╭─ DATA FOR THE TASK

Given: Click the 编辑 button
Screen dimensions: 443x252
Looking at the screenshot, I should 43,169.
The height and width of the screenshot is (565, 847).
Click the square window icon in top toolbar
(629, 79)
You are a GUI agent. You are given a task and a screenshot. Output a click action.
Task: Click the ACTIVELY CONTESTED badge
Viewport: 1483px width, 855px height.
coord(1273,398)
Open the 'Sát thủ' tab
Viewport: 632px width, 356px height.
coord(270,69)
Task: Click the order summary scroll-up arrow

╰─
╭─ DATA FOR THE TASK

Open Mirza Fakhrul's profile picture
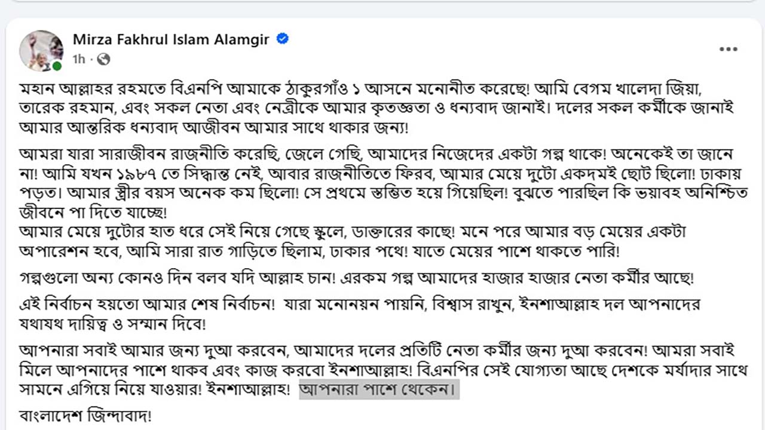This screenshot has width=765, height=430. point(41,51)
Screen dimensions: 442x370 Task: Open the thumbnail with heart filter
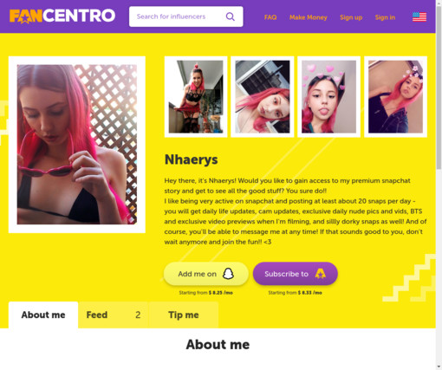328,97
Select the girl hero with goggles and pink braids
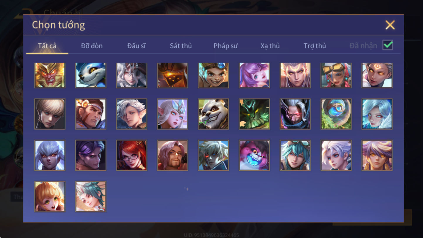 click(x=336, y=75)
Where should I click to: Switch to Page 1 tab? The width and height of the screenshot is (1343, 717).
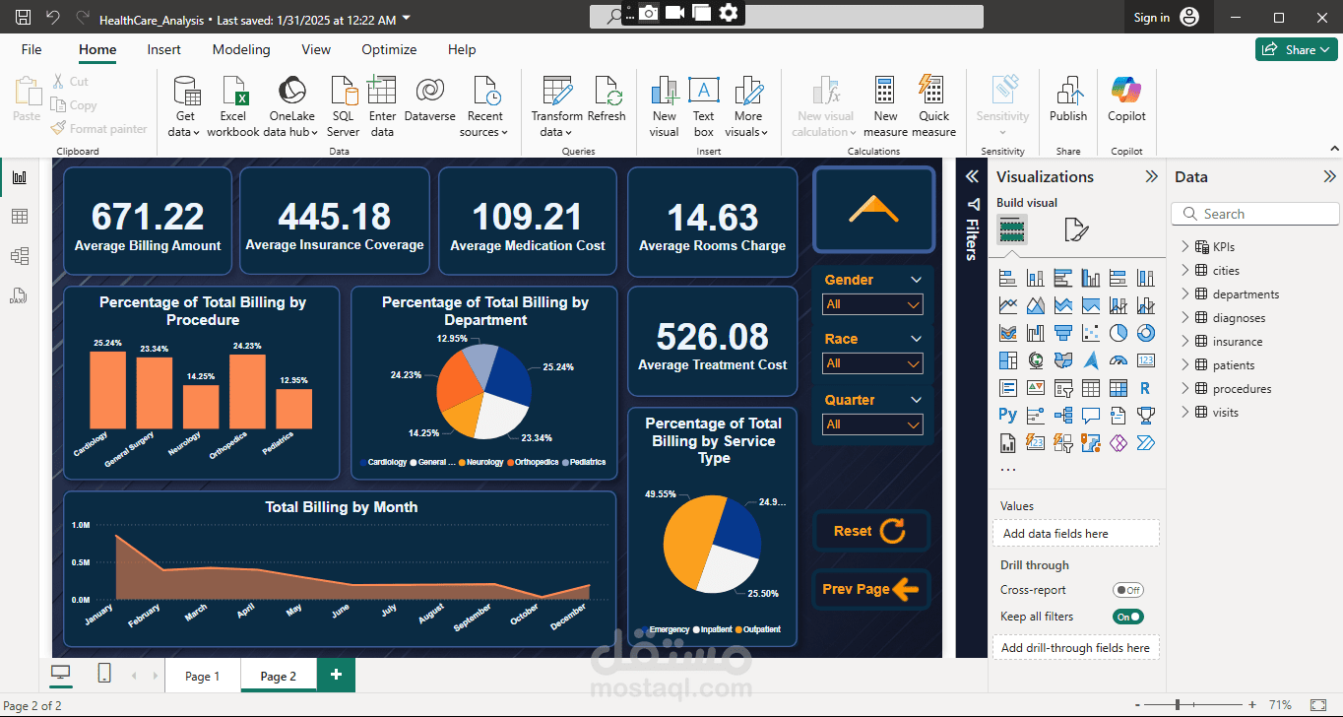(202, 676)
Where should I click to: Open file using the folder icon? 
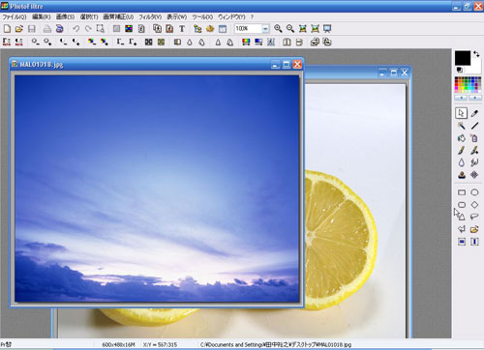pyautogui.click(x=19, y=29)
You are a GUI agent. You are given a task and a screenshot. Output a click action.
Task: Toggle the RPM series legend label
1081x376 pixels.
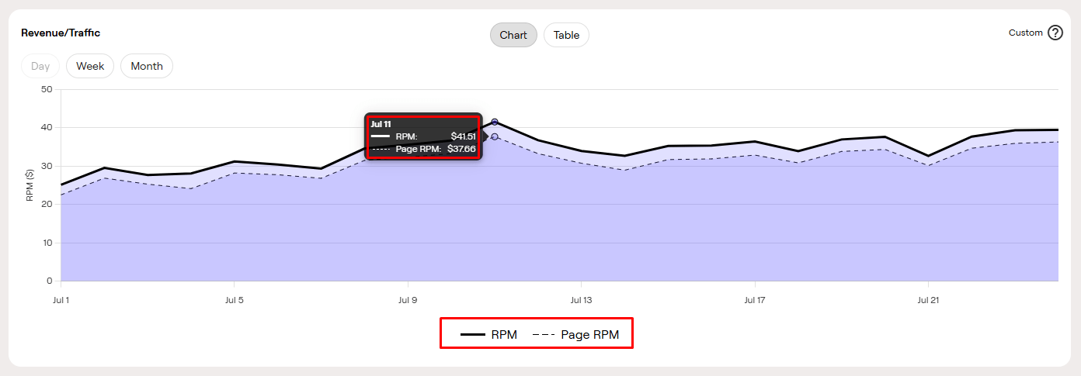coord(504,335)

╰─
╭─ DATA FOR THE TASK

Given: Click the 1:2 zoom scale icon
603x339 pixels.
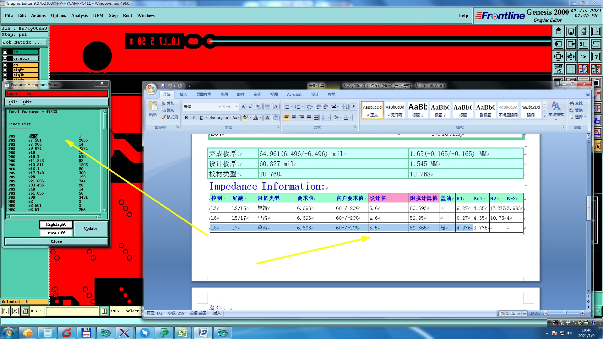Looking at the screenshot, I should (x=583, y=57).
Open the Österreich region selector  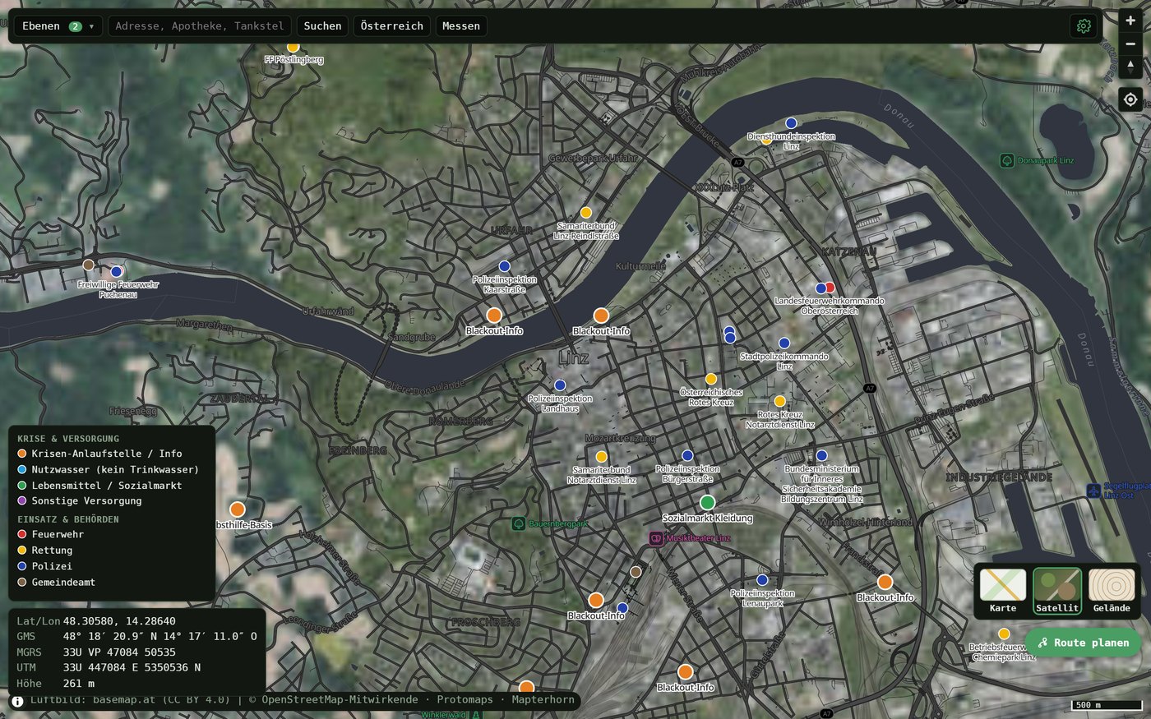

╰─

*TASK DETAILS*:
Please return, word for word, everything in the records above from the line containing "Where should I click to: Switch" down to the line containing "coord(504,335)". Leave the pictures out of your answer.

*SOLUTION*:
Where should I click to: Switch to Page 1 tab? The width and height of the screenshot is (1343, 717).
(202, 676)
Where should I click to: Open file using the folder icon? 
pyautogui.click(x=19, y=29)
You are a GUI agent. You are given a task and a screenshot. Output a click action.
Task: Toggle the RPM series legend label
1081x376 pixels.
coord(504,335)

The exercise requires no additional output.